> Task: Scan the records below for the word "will" and give only the number of lines that hold it.

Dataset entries
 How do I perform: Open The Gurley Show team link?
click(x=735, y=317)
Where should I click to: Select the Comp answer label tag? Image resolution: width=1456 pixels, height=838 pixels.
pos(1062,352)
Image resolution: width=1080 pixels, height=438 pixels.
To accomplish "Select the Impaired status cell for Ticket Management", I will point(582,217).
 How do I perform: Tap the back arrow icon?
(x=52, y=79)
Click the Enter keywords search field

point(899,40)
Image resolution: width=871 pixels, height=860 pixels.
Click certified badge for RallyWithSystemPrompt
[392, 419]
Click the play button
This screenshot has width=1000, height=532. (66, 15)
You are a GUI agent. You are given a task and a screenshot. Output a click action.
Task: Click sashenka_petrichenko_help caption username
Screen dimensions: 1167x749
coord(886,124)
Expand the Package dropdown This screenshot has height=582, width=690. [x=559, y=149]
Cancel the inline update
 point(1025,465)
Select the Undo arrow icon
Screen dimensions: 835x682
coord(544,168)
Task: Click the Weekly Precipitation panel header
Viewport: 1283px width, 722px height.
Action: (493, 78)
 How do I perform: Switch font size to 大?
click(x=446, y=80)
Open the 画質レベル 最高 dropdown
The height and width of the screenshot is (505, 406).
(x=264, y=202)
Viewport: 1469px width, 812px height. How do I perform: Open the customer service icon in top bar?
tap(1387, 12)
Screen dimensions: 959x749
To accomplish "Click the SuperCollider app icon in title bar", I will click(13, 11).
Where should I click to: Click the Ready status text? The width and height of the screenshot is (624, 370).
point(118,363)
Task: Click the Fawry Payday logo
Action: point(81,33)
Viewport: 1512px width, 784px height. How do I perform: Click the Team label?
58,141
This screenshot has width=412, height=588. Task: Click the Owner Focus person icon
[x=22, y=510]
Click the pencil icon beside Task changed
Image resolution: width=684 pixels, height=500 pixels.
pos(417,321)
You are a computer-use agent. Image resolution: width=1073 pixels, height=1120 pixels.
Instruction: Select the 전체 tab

> Exercise response: 2